La esperanza es un poco como la levadura, que ensancha el alma;
hay momentos difíciles en la vida, pero con la esperanza el alma sigue
adelante y mira a lo que nos espera. Hoy es un día de esperanza.
Nuestros hermanos y hermanas están en la presencia de Dios y también
nosotros estaremos allí, por pura gracia del Señor, si caminamos por la
senda de Jesús. Concluye el apóstol Juan: «Todo el que tiene esta
esperanza en Él se purifica a sí mismo» (v.3). También la esperanza nos
purifica, nos aligera; esta purificación en la esperanza en Jesucristo
nos hace ir de prisa, con prontitud. En este pre-atarceder de hoy, cada
uno de nosotros puede pensar en el ocaso de su vida: «¿Cómo será mi
ocaso?». Todos nosotros tendremos un ocaso, todos. ¿Lo miro con
esperanza? ¿Lo miro con la alegría de ser acogido por el Señor?
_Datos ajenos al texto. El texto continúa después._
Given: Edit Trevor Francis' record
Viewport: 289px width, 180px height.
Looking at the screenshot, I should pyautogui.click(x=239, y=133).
Esto es
un pensamiento cristiano, que nos da paz. Hoy es un día de alegría, pero
de una alegría serena, tranquila, de la alegría de la paz. Pensemos en
el ocaso de tantos hermanos y hermanas que nos precedieron, pensemos en
nuestro ocaso, cuando llegará. Y pensemos en nuestro corazón y
preguntémonos: «¿Dónde está anclado mi corazón?». Si no estuviese bien
anclado, anclémoslo allá, en esa orilla, sabiendo que la esperanza no
defrauda porque el Señor Jesús no decepciona.